Material provided —
────────

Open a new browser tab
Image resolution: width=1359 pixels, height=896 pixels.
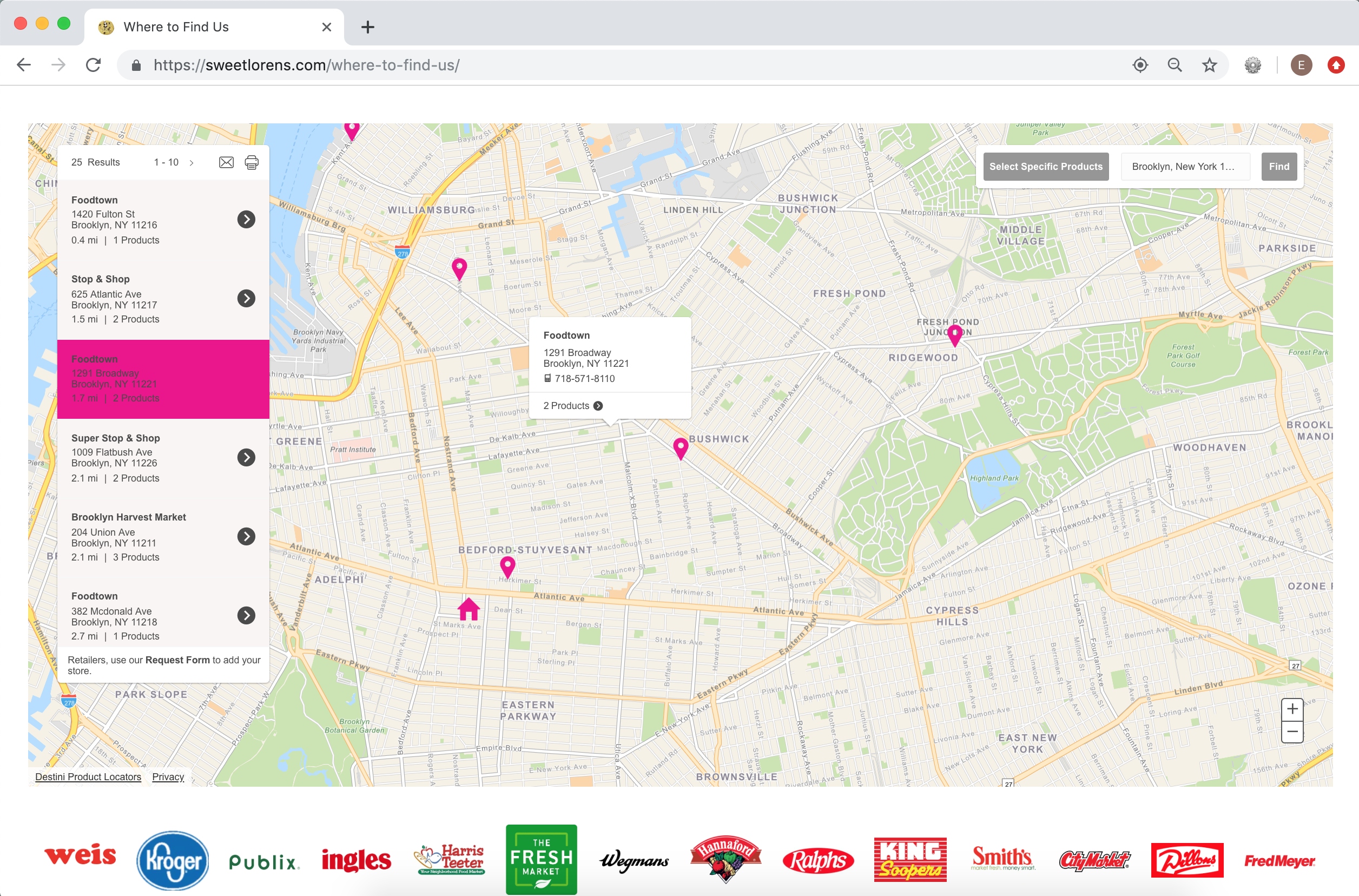point(368,27)
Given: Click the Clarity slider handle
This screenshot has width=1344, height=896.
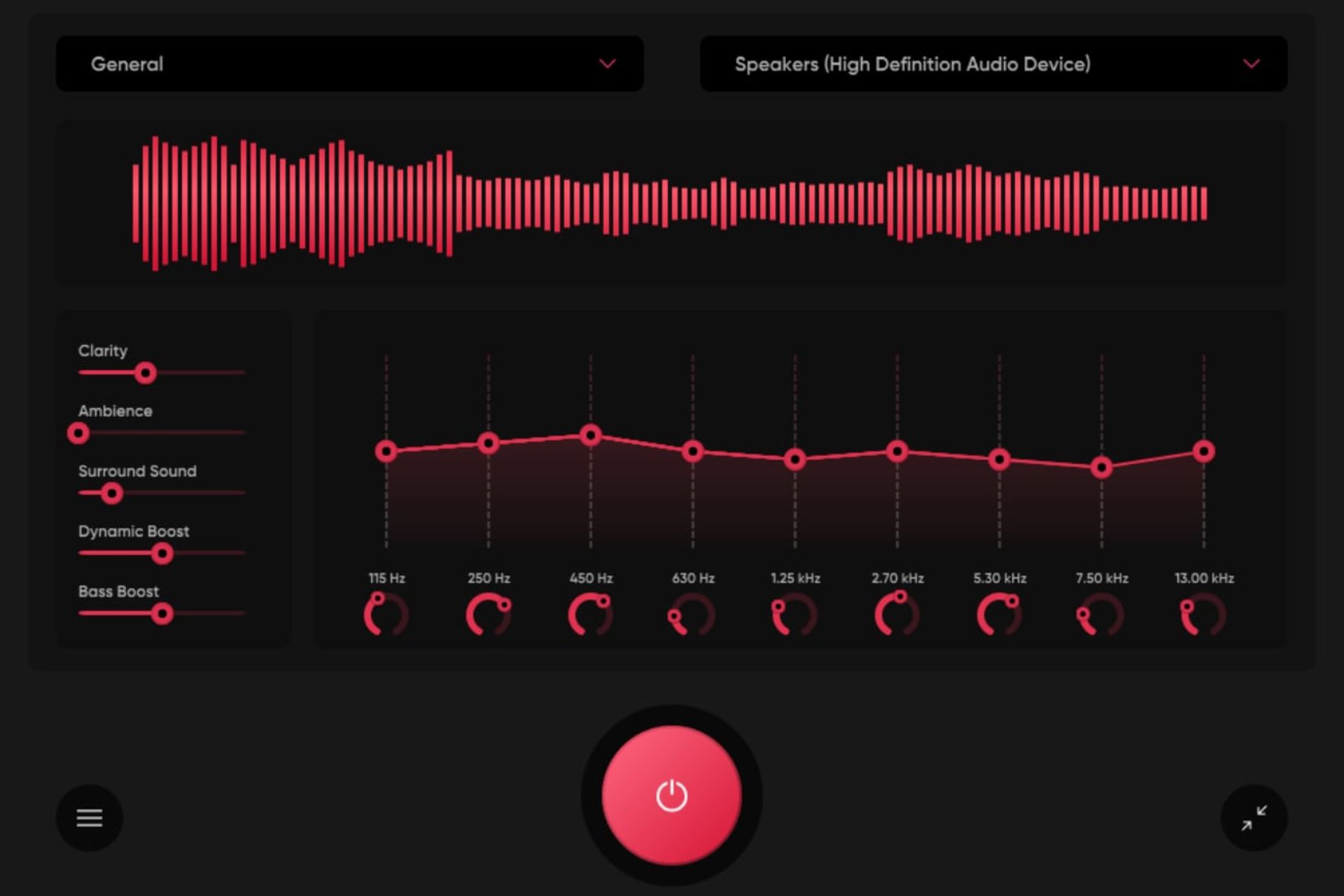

────────

Aim of the task — Transcribe exactly, and only, the lines from the one with "Image resolution: width=1359" through the final line of the data above. The pictures stay out.

Solution to this problem —
Image resolution: width=1359 pixels, height=896 pixels.
point(368,27)
Given: Click the Clarity slider handle
This screenshot has width=1344, height=896.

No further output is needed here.